■ INSTRUCTIONS FOR THE TASK
Transcribe every line from the one containing "Task: Click the Closed rate progress bar" through the end of the records below, exactly, but not the pictures.

- - - - - - -

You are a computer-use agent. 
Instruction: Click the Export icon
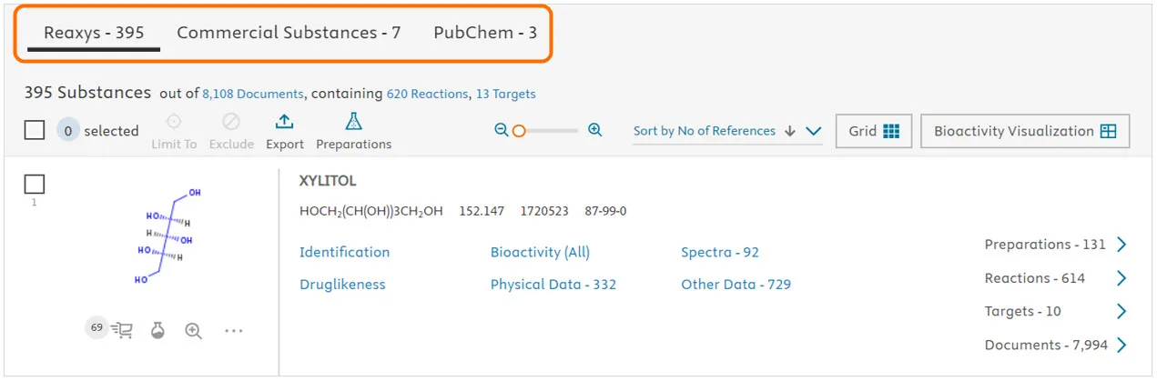(x=284, y=123)
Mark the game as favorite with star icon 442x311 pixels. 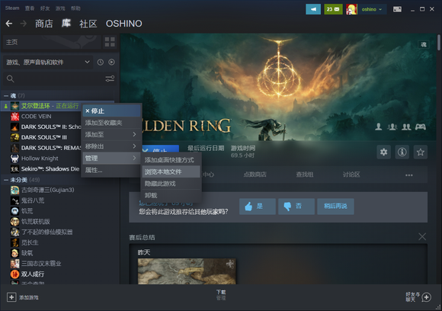point(421,152)
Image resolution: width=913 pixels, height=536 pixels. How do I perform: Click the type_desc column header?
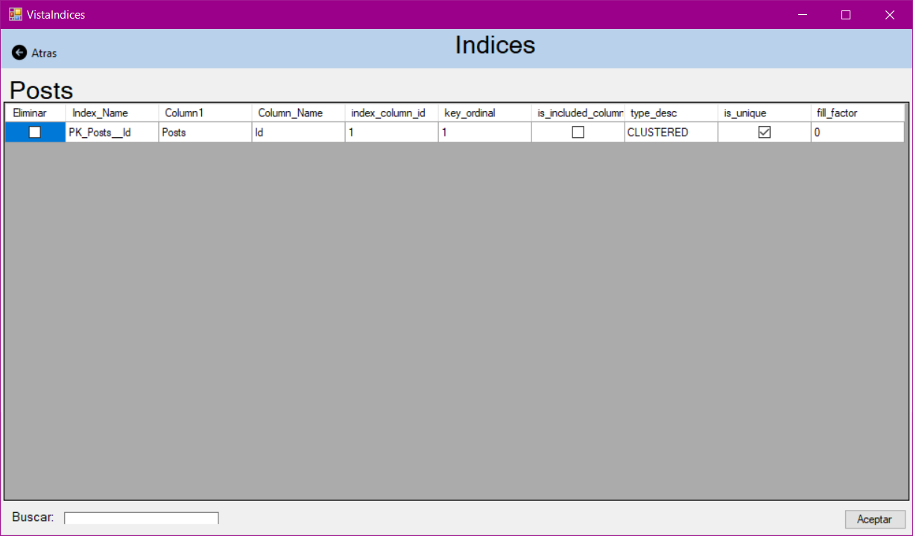pyautogui.click(x=669, y=113)
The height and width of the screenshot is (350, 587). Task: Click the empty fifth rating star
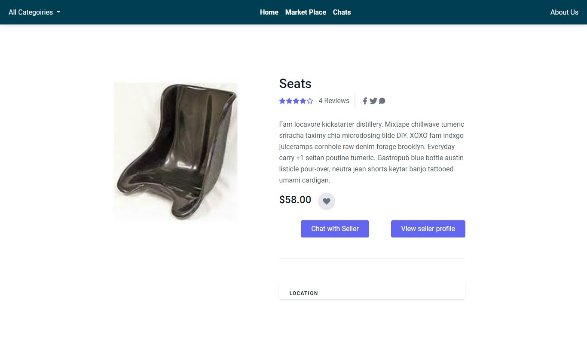coord(310,101)
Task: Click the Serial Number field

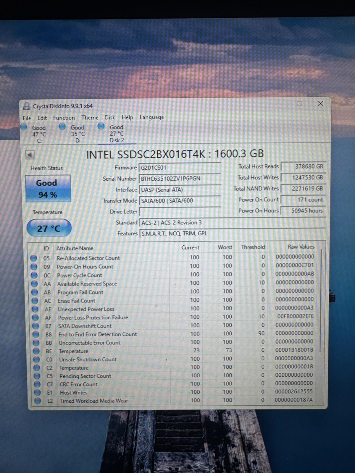Action: pyautogui.click(x=180, y=179)
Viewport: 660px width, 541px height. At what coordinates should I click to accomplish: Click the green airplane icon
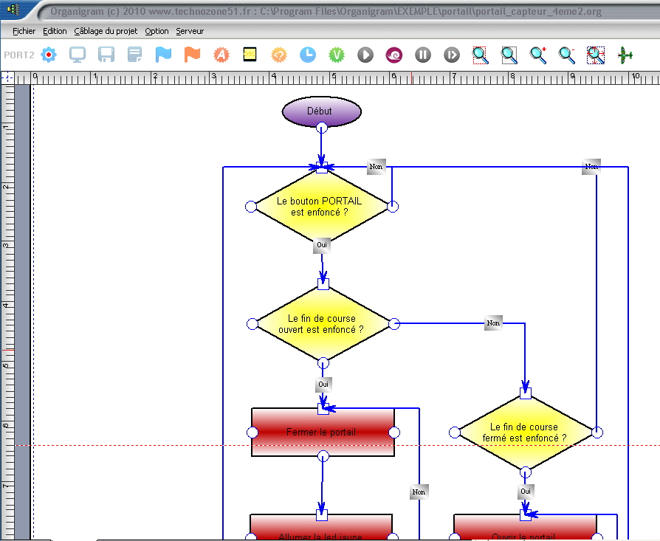[625, 55]
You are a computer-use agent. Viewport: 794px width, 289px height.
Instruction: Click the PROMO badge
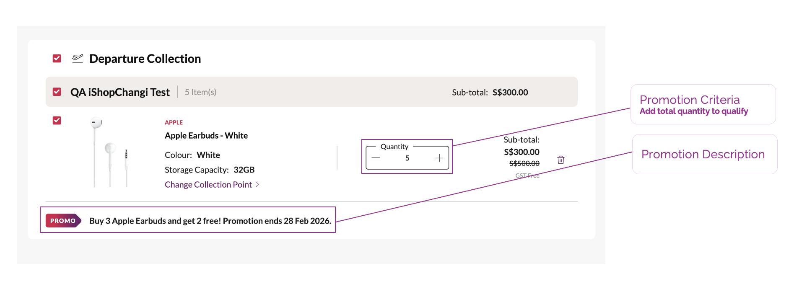click(63, 221)
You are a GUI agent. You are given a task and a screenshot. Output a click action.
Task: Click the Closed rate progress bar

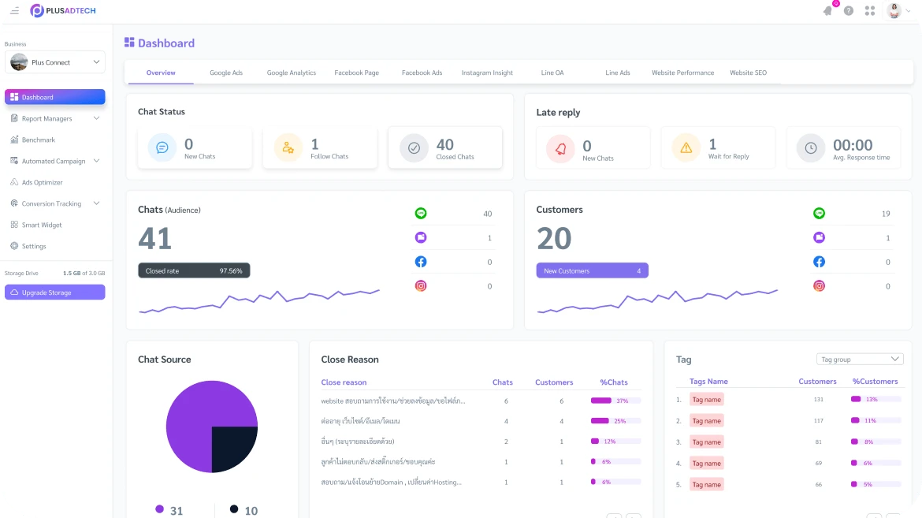194,270
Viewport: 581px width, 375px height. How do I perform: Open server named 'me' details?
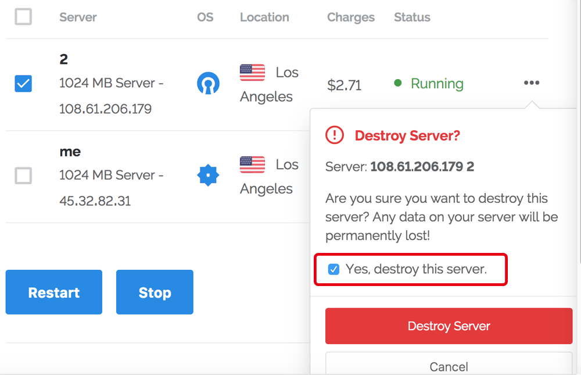coord(70,152)
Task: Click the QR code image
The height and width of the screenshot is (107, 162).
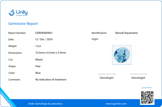Action: coord(147,97)
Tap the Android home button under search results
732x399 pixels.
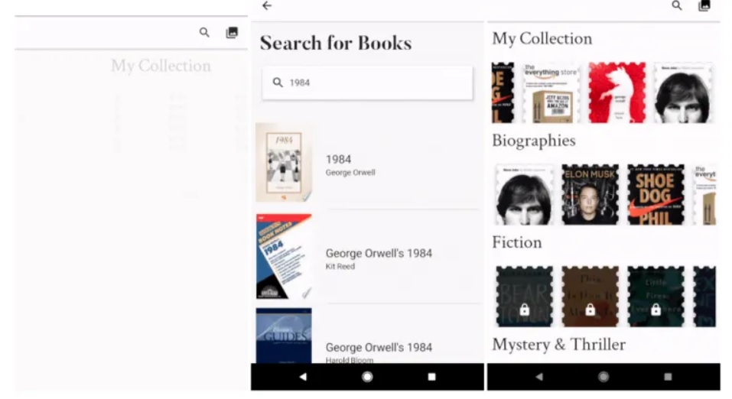coord(367,377)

- - - - - - -

■ RESPONSE BELOW
Task: Click the Closed rate progress bar

194,270
Viewport: 581px width, 375px height. How do I perform: Open server named 'me' details?
coord(70,152)
Task: Click the QR code image
The height and width of the screenshot is (107, 162).
Action: coord(147,97)
Tap the Android home button under search results
732x399 pixels.
coord(367,377)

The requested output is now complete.